Duplicate image replacement — the practice of detecting, reporting, and substituting photographs that have been copied without authorisation — is emerging as a live concern for residents, hawker operators, and small enterprises across Singapore. The issue has sharpened as AI-assisted scraping tools have made bulk image harvesting faster and cheaper, and as more Singaporeans conduct property searches, food delivery orders, and retail purchases on platforms where visual content is the primary selling point.
A stallholder at Chinatown Complex Food Centre described discovering that her roast duck photographs — taken by a professional photographer she paid roughly S$300 to shoot — had appeared on at least four other listings across two delivery apps, two of which were not even selling duck. She filed takedown requests with both platforms. One listing was removed within 72 hours. The second remained live for more than three weeks, according to her account shared at a feedback session organised by the People's Association Hawker Centre Committee last September.
The Intellectual Property Office of Singapore, or IPOS, offers a framework for copyright protection that automatically covers original photographs from the moment of creation, with no registration required. Under the Copyright Act 2021, which came into force on 21 November 2021, copyright in a commissioned photograph now vests with the photographer rather than the person who paid for it, unless a written agreement specifies otherwise. That shift has left some HDB sellers and small-business owners uncertain about who actually owns images they thought they had purchased outright.

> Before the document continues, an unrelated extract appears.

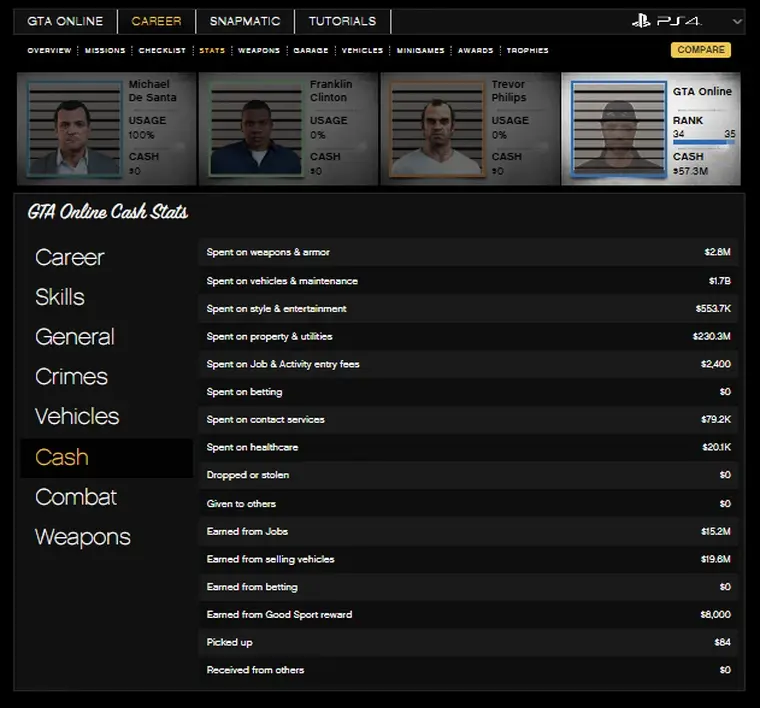Select the GTA Online character mugshot
This screenshot has height=708, width=760.
point(619,130)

Platforms, Processes, and What Residents Are Doing Now
The Consumer Association of Singapore, CASE, logged a rise in image-related digital complaints as part of its broader e-commerce dispute data, though it has not published a standalone figure specific to photograph duplication. The Personal Data Protection Commission, PDPC, handles cases where duplicated images contain identifiable personal information — a scenario that arises when interior photographs inadvertently show family members or personal documents left on a table.

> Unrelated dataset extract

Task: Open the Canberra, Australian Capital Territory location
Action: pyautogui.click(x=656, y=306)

Practical steps are circulating through resident WhatsApp groups in Ang Mo Kio and Sengkang. Several users recommend reverse-image search tools, including Google Images and TinEye, to track unauthorised use. The Real Estate Developers' Association of Singapore has advised its members to watermark all marketing photography before publication, a precaution increasingly adopted by agents working along the Orchard Road corridor and in the Novena medical and residential belt.
IPOS maintains a free mediation service for intellectual property disputes that does not require a lawyer. For claims below S$30,000, the Small Claims Tribunals at The State Courts on Havelock Square offers another avenue, though image valuation in such cases remains contested and outcomes vary.
The advice emerging from community sessions is consistent: document everything before filing, screenshot the infringing listing with a visible timestamp, and submit takedown notices simultaneously to the platform and to IPOS if the platform is unresponsive after 14 days. For hawker operators with limited bandwidth to pursue formal channels, the PA Hawker Centre Committees in several estates have begun offering a one-stop facilitation service to help draft takedown letters — a resource that did not exist two years ago.